Handbook of Distance Education

By Michael Grahame Moore; William G. Anderson | Go to book overview

25
A Model of Web-Based Design
for Learning
Richard H. Hall
University of Missouri-Rolla
rhall@umr.edu
Steve E. Watkins
University of Missouri-Rolla
watkins@umr.edu
Vicky M. Eller
University of Missouri-Rolla
veller@umr.edu

In this chapter, we review a model that serves as a framework for the design of Web-based learning environments. The model consists of seven basic components: directionality, usability, consistency, interactivity, multimodality, adaptability, and accountability.

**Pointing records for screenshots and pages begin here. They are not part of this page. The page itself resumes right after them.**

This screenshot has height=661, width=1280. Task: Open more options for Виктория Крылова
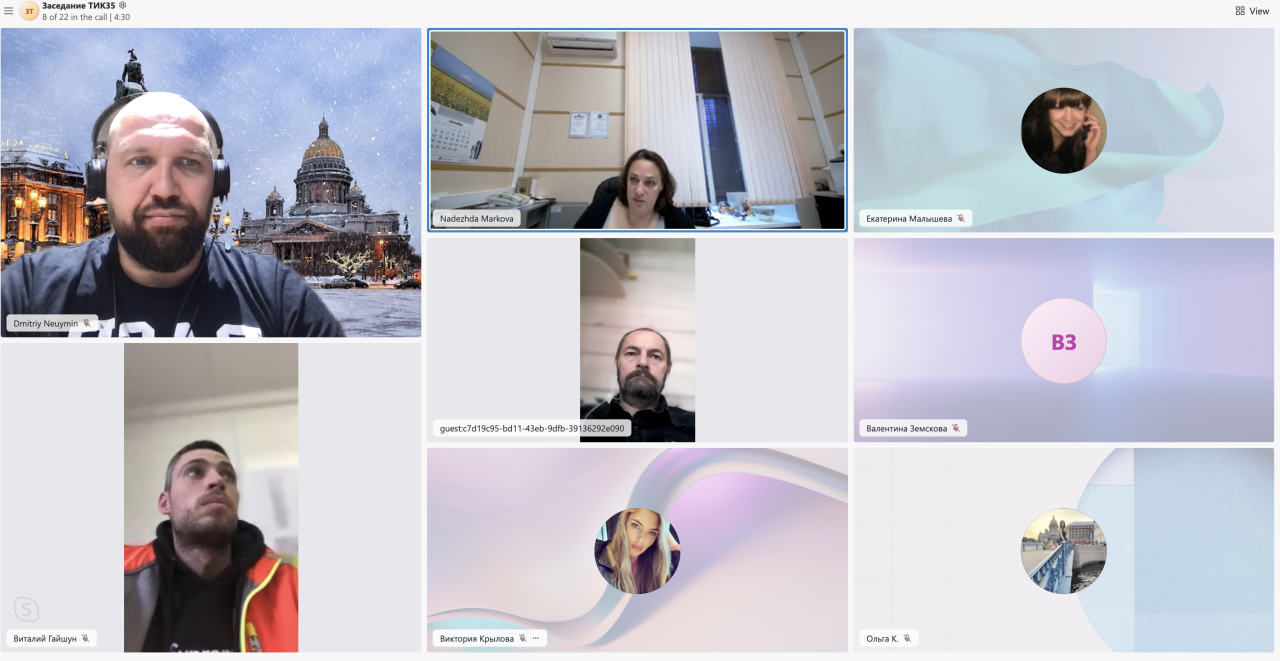click(x=535, y=638)
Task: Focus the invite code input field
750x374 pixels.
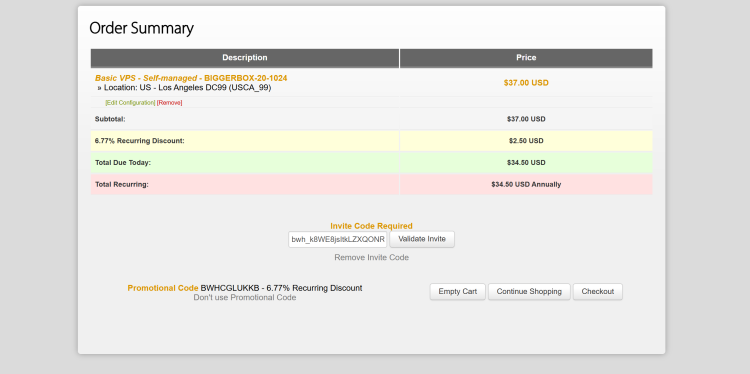Action: click(x=337, y=239)
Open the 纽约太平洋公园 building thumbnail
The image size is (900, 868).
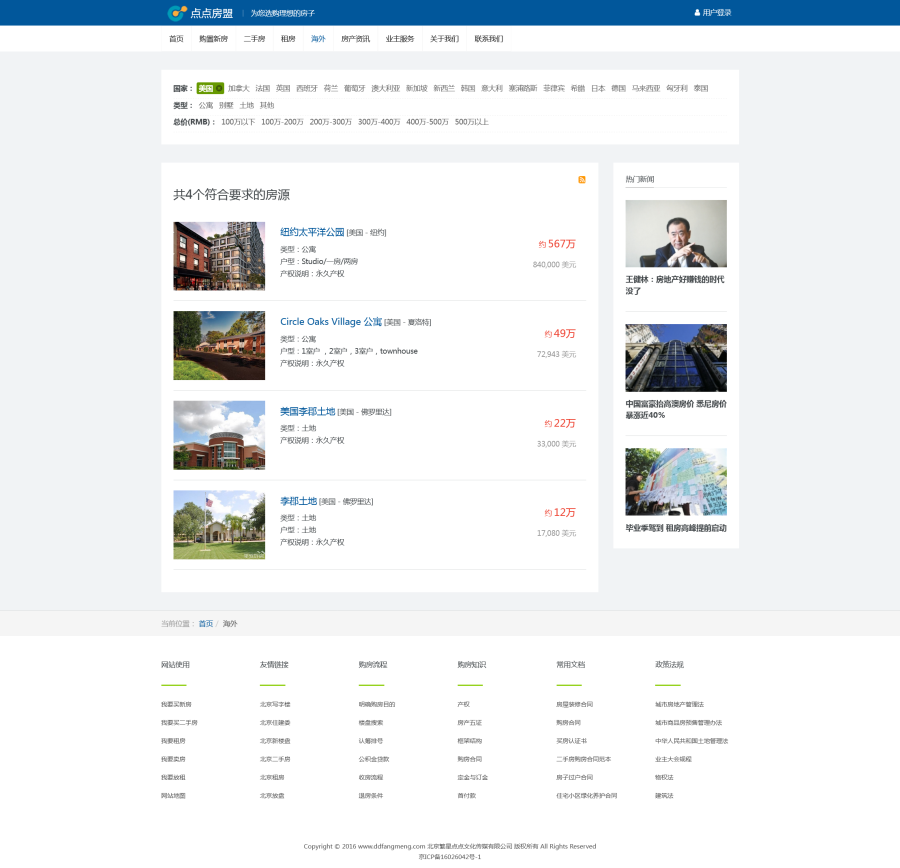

Figure 25.1 presents our framework for design of Web-based learning environments. Three themes guide this model. First, an overriding direction, taking into account learners, context, and goals, should be carefully and thoughtfully identified as a first step in design, and this should serve as a guide for all further development. This difficult but crucial first step is often left out, or is forgotten once further design and development proceed. The direction of all design, development, and assessment should flow directly from the theme delineated. Second, proper design is largely a matter of striking the proper balance between elements of simplicity and complexity. New designers have the tendency to overdo “bells and whistles, ” including superfluous multimedia components that don't contribute to the learning goals. On the other hand, seasoned designers often focus strictly on elements of simplicity, usability, and consistency, sacrificing dynamic and interactive components that could potentially enhance learning within the context of the objectives. We argue that effective design is a delicate balance between these two contrasting positions. Third, evaluation and assessment are basic parts of any design process, both formative and summative. Without this accountability component a designer never really knows how effective a given Web-based learning environment is, and there is no mechanism for improvement in future design. This framework, which can serve as a guide for the design and development of Web-based learning environments, will also serve as the framework for further discussion in this chapter.